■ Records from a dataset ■
>>>

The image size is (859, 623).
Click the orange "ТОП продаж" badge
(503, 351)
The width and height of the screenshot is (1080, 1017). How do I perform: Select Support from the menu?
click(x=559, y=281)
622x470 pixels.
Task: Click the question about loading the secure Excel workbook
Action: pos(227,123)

<<<

■ Your objective ■
Put down each entry again, unchanged and complete.

■ Output for this exercise ■
The image size is (859, 623).
Click the orange "ТОП продаж" badge
(503, 351)
The width and height of the screenshot is (1080, 1017). How do I perform: Select Support from the menu?
click(x=559, y=281)
622x470 pixels.
Task: Click the question about loading the secure Excel workbook
Action: pos(227,123)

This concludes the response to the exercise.